Can an unlicensed user login to an Azure AD joined device?

Question

Hi,

I'm trying to work out if an unlicensed user can login to an Azure AD joined device.
We want to join all our devices to Azure AD, but have a few users who do not need a mailbox, but do need access to a PC.
Do these users need a license, and if so what license is needed?
I've done a few tests and it seems I do need a license, unless there is a setting in AzureAD I can configure to allow the user to login.

Many thanks

Answer 1

You need a license to join a device, yes:
https://learn.microsoft.com/en-us/azure/active-directory/devices/faq#why-do-i-see-the--oops--an-error-occurred---dialog-when-i-try-to-azure-ad-join-my-pc

and from this, one to logon to it as well:
https://www.reddit.com/r/Intune/comments/fgudam/which_license_is_needed_to_login_into_a/

Correct. To get policies, configurations, apps, company portal, etc the user logging in must be licensed.

Scenario:

User A is licensed enrollment user

User B is a normie with no license

Provision a computer (autopilot, manual AAD join, OOBE, whatever) and User A logs in. Policies are applied apps installed, and whatever else is configured in InTune. Then, User B logs in. It will copy what it can based off of what was set by InTune in the defaultprofile to create new user profiles BUT will not be enforced.

Example: if you have a custom start menu with icons locked, it will be locked for a licensed user. An unlicensed user logs in and the icons are in the configured arrangement but user is able to edit them.

Another example; User A logs in and gets locked down screen/display timeouts

User B logs in and can modify those settings freely.

I understand why, but this is a gaping hole; if I set security policies via InTune and we forget to license one user, that user can bypass all policies and restrictions set by InTune just because they have no license. Even on devices used by 2+ people. The u licensed user basically get the same experience as if they were a standard user on a personal computer.
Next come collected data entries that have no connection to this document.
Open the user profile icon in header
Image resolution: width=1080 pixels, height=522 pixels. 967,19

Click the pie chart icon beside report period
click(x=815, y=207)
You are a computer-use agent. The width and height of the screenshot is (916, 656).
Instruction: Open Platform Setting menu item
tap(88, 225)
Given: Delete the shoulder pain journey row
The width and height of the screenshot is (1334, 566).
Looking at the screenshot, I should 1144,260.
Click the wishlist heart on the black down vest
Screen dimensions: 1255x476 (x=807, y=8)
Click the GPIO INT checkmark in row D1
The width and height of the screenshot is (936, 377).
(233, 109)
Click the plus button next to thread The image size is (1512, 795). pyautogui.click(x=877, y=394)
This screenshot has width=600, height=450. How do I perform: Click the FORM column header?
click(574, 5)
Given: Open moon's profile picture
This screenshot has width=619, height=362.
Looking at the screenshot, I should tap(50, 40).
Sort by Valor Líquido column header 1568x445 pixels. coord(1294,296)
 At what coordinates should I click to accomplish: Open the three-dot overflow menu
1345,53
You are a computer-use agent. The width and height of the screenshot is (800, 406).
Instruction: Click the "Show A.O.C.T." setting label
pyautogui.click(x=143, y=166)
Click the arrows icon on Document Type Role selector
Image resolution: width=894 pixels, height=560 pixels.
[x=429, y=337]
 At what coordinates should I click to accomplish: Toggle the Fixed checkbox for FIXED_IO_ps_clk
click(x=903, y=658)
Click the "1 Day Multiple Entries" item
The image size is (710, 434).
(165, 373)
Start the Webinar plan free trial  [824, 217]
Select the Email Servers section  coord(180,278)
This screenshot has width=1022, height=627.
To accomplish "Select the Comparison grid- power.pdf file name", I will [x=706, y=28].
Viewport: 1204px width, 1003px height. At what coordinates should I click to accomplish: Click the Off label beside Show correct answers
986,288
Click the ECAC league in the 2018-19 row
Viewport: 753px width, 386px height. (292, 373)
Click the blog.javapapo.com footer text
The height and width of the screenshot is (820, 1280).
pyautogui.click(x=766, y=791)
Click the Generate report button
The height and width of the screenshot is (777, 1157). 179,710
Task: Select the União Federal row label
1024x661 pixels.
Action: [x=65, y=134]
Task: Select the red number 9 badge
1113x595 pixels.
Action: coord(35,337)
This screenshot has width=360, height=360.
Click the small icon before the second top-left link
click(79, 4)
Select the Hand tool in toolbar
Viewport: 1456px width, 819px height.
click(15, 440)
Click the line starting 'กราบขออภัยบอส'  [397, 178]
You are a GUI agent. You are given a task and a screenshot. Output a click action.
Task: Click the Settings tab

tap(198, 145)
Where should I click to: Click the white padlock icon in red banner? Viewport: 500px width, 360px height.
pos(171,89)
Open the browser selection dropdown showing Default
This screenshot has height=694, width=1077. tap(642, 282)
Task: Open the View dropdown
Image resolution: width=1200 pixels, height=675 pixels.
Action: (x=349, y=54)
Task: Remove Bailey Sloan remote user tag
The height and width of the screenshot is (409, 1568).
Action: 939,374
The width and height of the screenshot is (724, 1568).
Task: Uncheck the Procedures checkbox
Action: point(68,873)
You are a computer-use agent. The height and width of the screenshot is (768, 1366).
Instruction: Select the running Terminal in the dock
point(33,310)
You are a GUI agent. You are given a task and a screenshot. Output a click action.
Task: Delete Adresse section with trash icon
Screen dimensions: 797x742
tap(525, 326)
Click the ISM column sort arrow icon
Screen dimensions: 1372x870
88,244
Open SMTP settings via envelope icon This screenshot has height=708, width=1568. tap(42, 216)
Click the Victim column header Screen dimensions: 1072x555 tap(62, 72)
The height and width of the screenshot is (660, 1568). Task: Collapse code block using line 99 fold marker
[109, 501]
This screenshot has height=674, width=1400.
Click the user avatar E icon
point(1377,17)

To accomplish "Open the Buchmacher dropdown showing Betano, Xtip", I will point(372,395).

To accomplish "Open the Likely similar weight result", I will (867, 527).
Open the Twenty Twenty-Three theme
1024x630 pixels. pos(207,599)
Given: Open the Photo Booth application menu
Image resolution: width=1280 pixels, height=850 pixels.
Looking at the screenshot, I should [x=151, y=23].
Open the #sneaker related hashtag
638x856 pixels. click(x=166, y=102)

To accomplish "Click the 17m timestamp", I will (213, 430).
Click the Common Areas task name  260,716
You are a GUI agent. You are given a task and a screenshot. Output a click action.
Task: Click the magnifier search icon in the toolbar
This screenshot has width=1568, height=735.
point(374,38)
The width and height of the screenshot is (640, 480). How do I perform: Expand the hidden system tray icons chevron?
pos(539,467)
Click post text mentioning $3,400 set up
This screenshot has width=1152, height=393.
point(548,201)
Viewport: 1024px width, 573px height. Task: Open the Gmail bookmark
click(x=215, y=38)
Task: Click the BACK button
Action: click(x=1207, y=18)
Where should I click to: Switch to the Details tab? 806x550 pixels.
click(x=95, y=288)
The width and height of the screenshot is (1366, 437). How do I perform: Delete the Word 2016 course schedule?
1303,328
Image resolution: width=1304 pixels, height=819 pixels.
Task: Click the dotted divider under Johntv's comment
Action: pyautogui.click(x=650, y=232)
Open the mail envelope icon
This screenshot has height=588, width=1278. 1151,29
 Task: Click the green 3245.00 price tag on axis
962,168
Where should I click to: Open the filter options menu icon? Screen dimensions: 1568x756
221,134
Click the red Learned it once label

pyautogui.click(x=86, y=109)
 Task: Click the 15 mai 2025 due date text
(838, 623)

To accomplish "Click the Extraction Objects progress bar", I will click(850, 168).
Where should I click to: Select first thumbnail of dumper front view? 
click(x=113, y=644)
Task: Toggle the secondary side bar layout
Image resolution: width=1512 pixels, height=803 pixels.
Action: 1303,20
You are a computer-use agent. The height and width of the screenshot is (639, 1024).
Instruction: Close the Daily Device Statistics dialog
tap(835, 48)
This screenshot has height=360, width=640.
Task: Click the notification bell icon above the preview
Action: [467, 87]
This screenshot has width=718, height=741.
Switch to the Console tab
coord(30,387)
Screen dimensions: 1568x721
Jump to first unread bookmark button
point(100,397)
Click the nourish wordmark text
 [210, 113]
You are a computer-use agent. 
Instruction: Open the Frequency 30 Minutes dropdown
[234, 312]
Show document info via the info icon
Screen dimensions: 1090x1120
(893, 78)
Think of InTune license as the classic user CALs for windows server and GPOs. You will need one for every single user that logs in, whom you’d want to apply and enforce configurations, apps, and policies.

Answer 2

Hi,
apologies for resurrecting this thread, but i'm in the same position.
Moved all computers from on prem AD into AAD/Intune.
I have 7 computers in a ticketing office whereby a single AAD user account will log into all of them. This user doesn't use anything other than RDP to sign into a remote portal, so spending over £16pcm for using nothing seems a bit outgrageous.
I have another 12 computers in an academy classroom whereby another single AAD account will be used to login to them all as our scholars then login to the MS office portal using their separate college account to access their stuff.
So the above 2 accounts won't have any licences assigned to them at all.
When i tested this i seemed to struggle to get a non-licenced AAD account actually logged into an Intune joined device.
I wonder if granting these 2 users an Intune licence (infinitely cheaper than a Business Premium licence) would work.
Also would it ok for the same AAD account to be logged into several computers at the same time on the same network (don't see why not), but MS are all about the money money money i guess.

the alternative is i just create standard user local accounts on each computer (ball ache).

As regards security, surely the local admin can set a local policy to avoid users doing what they want?

Would welcome any further input you guys have.